[Haskell-cafe] Performance Issue

Thu Feb 26 12:35:34 EST 2009

james.swaine:
> i'm implementing a benchmark which includes a detailed specification for a
> random number generator.  for any of the kernels outlined in the benchmark, i
> might have to generate a set of random numbers R, which has a length n, using
> the following formulas:
> 
> R[k] = ((2^-46)(X[k])) mod 2^46, where
> 
> X[k] = (a^k)s
> 
> where the values of a and s are constant and defined below. 
> many of the kernels in the benchmark require a large number of randoms to be
> generated (in the tens of millions).  when i invoke the following getRandAt
> function that many times to build up a list, evaluation of the list takes
> forever (somewhere between 5 and 10 minutes).  i've tried optimizing this
> several different ways, with no luck.  i though i might post my code here and
> see if anyone notices anything i'm doing wrong that might be causing such a
> large bottleneck:
> 
> --constants
> a :: Int64
> a = 5^13   
> 
> divisor :: Int64
> divisor = 2^46
> 
> multiplier :: Float
> multiplier = 2**(-46)
> 
> 
> --gets r[k], which is the value at the kth
> --position in the overall sequence of
> --pseudorandom numbers
> getRandAt :: Int64 -> Int64 -> Float
> getRandAt 0 seed = multiplier * (fromIntegral seed)
> getRandAt k seed = multiplier * (fromIntegral x_next)
>     where
>         x_prev = (a^k * seed) `mod` divisor
>         x_next = (a * x_prev) `mod` divisor
> 
> thanks all in advance for your help!

Using ghc -O2 --make

There's nothing wrong with this code, really:

    Z.$wgetRandAt :: Int# -> Int# -> Float#

and an inner loop of:

    Z.$w$j :: Int# -> Float#
    Z.$w$j =
      \ (w_sHx :: Int#) ->
        case Z.^1 Z.lit1 Z.lvl of w1_XFs { I64# ww_XFv ->
        case ww_XFv of wild_aFB {
          __DEFAULT ->
            case minBound3 of wild1_aFC { I64# b1_aFE ->
            case ==# w_sHx b1_aFE of wild2_aFG {
              False ->
                case modInt# w_sHx wild_aFB of wild3_aFJ { __DEFAULT ->
                timesFloat#
                  (powerFloat# __float 2.0 __float -46.0)

■ Information supplied:
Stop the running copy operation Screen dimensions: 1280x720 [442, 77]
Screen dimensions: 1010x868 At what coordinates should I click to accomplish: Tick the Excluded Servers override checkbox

■ Exercise set:
• A. In the Haskell performance thread, how long does evaluating the list of random numbers take?
• B. Continue the Haskell performance thread from its last line.

■ Per-task outputs:
• A. Somewhere between 5 and 10 minutes.

• B.
                  (int2Float# wild3_aFJ)
                };
              True ->
                case wild_aFB of wild3_aFM {
                  __DEFAULT ->
                    case modInt# w_sHx wild3_aFM of wild4_aFN { __DEFAULT ->
                    timesFloat#
                      (powerFloat# __float 2.0 __float -46.0)
                      (int2Float# wild4_aFN)
                    };
                  (-1) ->
                    overflowError
                    `cast` (CoUnsafe (forall a_aFS. a_aFS) Float#
                            :: forall a_aFS. a_aFS ~ Float#)
                }
            }
            };
          0 ->
            divZeroError
            `cast` (CoUnsafe (forall a_aFT. a_aFT) Float#
                    :: forall a_aFT. a_aFT ~ Float#)
        }

Which is just fine.

Inlining those constants explicitly might be a good idea, then we get an outer loop of:

    Z.$wgetRandAt :: Int# -> Int# -> Float#
    Z.$wgetRandAt =
      \ (ww_sHG :: Int#) (ww1_sHK :: Int#) ->
        case ww_sHG of wild_B1 {
          __DEFAULT ->
            case Z.lvl3 of wild1_aEd { I64# x#_aEf ->
            case Z.^ Z.a (I64# wild_B1)
            of wild2_XFe { I64# x#1_XFh ->
            case Z.lvl1 of w_aE7 { I64# ww2_aE9 ->
            case ww2_aE9 of wild3_aFB {
              __DEFAULT ->
                case minBound3 of wild11_aFC { I64# b1_aFE ->
                let {
                  ww3_aFz [ALWAYS Just L] :: Int#

                  ww3_aFz = *# x#1_XFh ww1_sHK } in
                case ==# ww3_aFz b1_aFE of wild21_aFG {
                  False ->
                    case modInt# ww3_aFz wild3_aFB
                    of wild31_aFJ { __DEFAULT ->
                    Z.$w$j (*# x#_aEf wild31_aFJ)
                    };
                  True ->
                    case wild3_aFB of wild31_aFM {
                      __DEFAULT ->
                        case modInt# ww3_aFz wild31_aFM
                        of wild4_aFN { __DEFAULT ->
                        Z.$w$j (*# x#_aEf wild4_aFN)
                        };
                      (-1) ->
                        overflowError
                        `cast` (CoUnsafe (forall a_aFS. a_aFS) Float#
                                :: forall a_aFS. a_aFS ~ Float#)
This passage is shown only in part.